> On 14 Jan 2025, at 13:26, Code Ranger <coderanger2...@outlook.com> wrote:
> 
> 
> On 1/14/25 14:30, Ron Pressler wrote:
>> 
>> What you’re proposing, i.e. a mechanism to grant a specific module the 
>> permission to edit the boot layer and, in particular java.base, may be 
>> workable in practice, but the problem is that it is probably a very bad idea.
>> 
>> Opening java.base is not only unrecommended but an extreme operation that 
>> could be dangerous (even result in undefined behaviour or worse) and is 
>> meant as a temporary measure until the underlying issues that require it are 
>> fixed. Needing to open or export packages in java.base signifies a problem 
>> with the program and is not a normal or healthy mode of operation. The 
>> Integrity by Default JEP (https://openjdk.org/jeps/8305968) offers 
>> recommendations for how code that, say, serializes java.base classes should 
>> work without opening java.base.
>> 
>> Remember that modules are a feature added to allow code that needs to trust 
>> certain invariants to do so, and the JDK modules, java.base in particular, 
>> need such invariants to ensure their correct operation. A plugin that 
>> requires hacking the JDK internals is a problematic plugin, and one that 
>> could risk the entire application. The user needs to be aware when such a 
>> plugin is used.
>> 
>> If you believe it's okay for the invariants of your core components possibly 
>> being compromised by plugins, that’s fine — and you can do what Alex 
>> suggested — but the JDK isn’t okay with that. If you insist on opening 
>> java.base to all code, that is an extreme, non-standard, and dangerous mode 
>> that *should* require extreme measures such as employing an agent — not a 
>> standard API.
>> 
>> — Ron
>> 
>> 
> 
> You are shifting the focus of my issue. My issue is not about opening modules 
> in the boot layer but about doing dynamically what can currently only be done 
> statically using the --add-* parameters.
> 
> I agree with you that adding custom directives to JDK modules is a bad idea… 
> a very bad idea… a temporary solution… something to be avoided. Yes, I 
> completely agree with you. But I’m talking about something else. I’m saying 
> that since we are sometimes forced to add these directives, let’s make it 
> possible not only during JVM startup but also at runtime. In other words, 
> you’re saying:
> 
> --add-opens java.base/java.time=json     //this is bad, but the JDK supports 
> it because it’s unavoidable.
> bootLayerController.addOpen(baseModule, "java.time", jsonModule)   //this is 
> bad, the JDK will not support it because it’s bad, very bad, unacceptably bad.
> 
> But I’m saying that these two solutions are equivalent—at least they should 
> be (I haven’t tested it). However, the second solution is more flexible, 
> convenient, and even safer. Yes, it is safer. Please, see this SO answer that 
> is the most upvoted - https://stackoverflow.com/a/70878195
> 
> As for the temporary nature of this solution—that’s not a problem. Access to 
> the boot layer controller can be removed at the same time as the --add-* 
> parameters. I think by the year 3080, this feature will no longer be relevant.
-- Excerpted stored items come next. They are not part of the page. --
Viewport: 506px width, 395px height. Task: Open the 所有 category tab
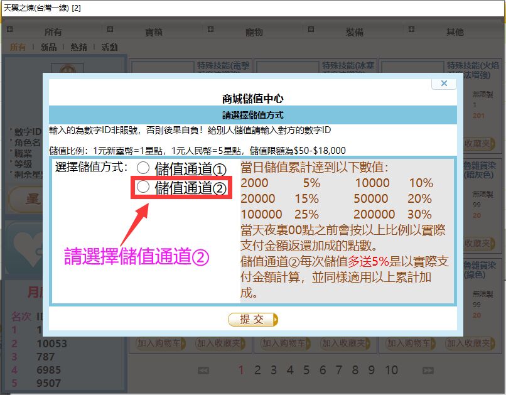coord(53,32)
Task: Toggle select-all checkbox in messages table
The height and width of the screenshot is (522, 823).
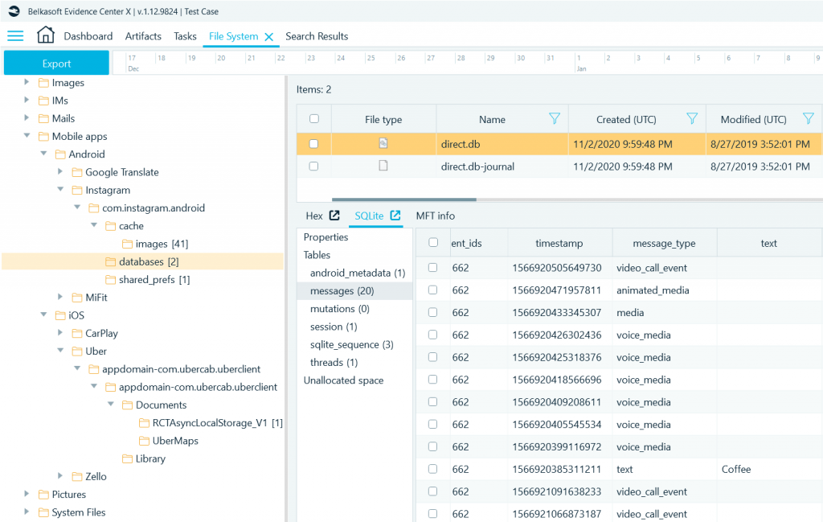Action: tap(434, 243)
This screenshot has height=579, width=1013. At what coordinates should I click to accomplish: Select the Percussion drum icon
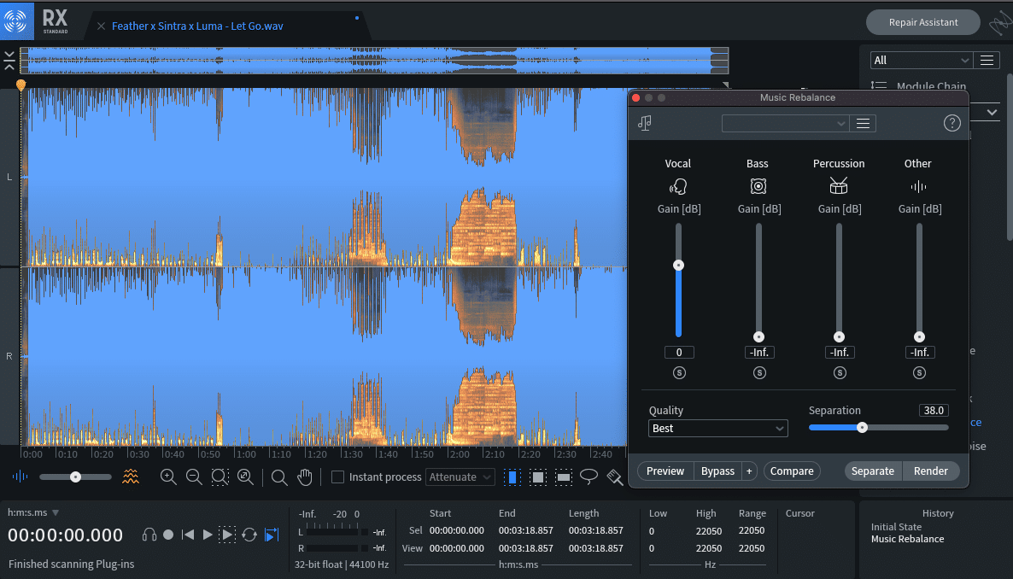point(839,185)
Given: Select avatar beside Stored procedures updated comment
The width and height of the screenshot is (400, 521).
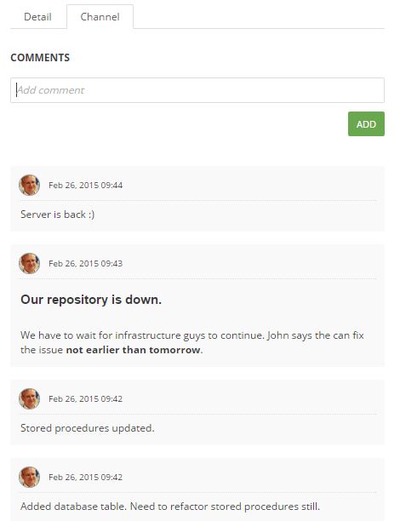Looking at the screenshot, I should 29,398.
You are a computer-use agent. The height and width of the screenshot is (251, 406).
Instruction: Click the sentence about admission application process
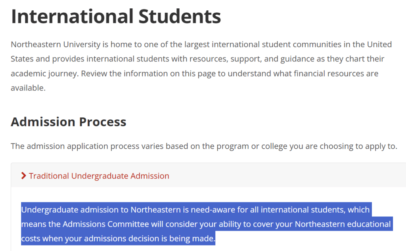(204, 146)
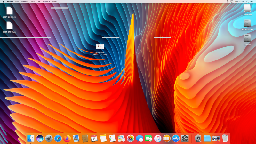Open the Apple menu
256x144 pixels.
[x=4, y=2]
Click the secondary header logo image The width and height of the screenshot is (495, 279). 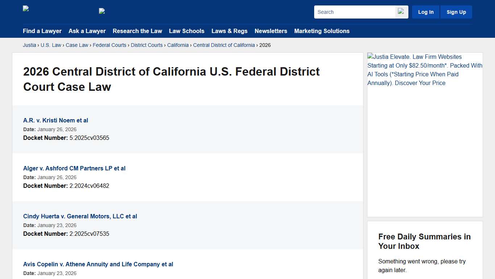102,11
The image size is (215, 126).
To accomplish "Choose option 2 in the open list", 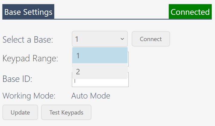I will (100, 71).
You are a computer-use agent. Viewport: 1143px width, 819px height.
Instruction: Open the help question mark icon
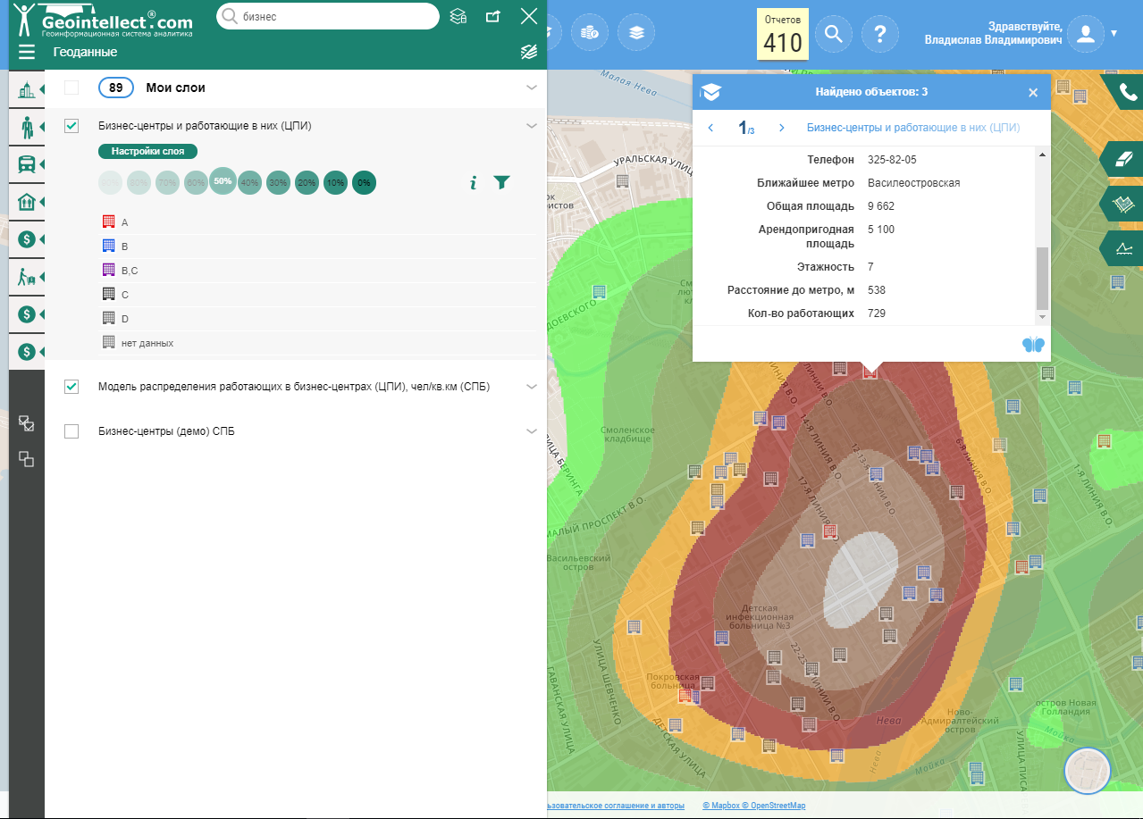click(x=879, y=34)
What I’m saying is that since you agree that granting some component the power 
to decide, at runtime, that strings are not immutable and that the number 5 may 
sometimes have the value of 6 (as that’s what opening java.base means) will 
still require some static configuration, then globally changing the semantics 
of Java code at runtime is already possible in this way via agents 
(https://docs.oracle.com/en/java/javase/23/docs/api/java.instrument/java/lang/instrument/Instrumentation.html#redefineModule(java.lang.Module,java.util.Set,java.util.Map,java.util.Map,java.util.Set,java.util.Map)).
 The JDK already supports this and so there’s no need for yet another mechanism.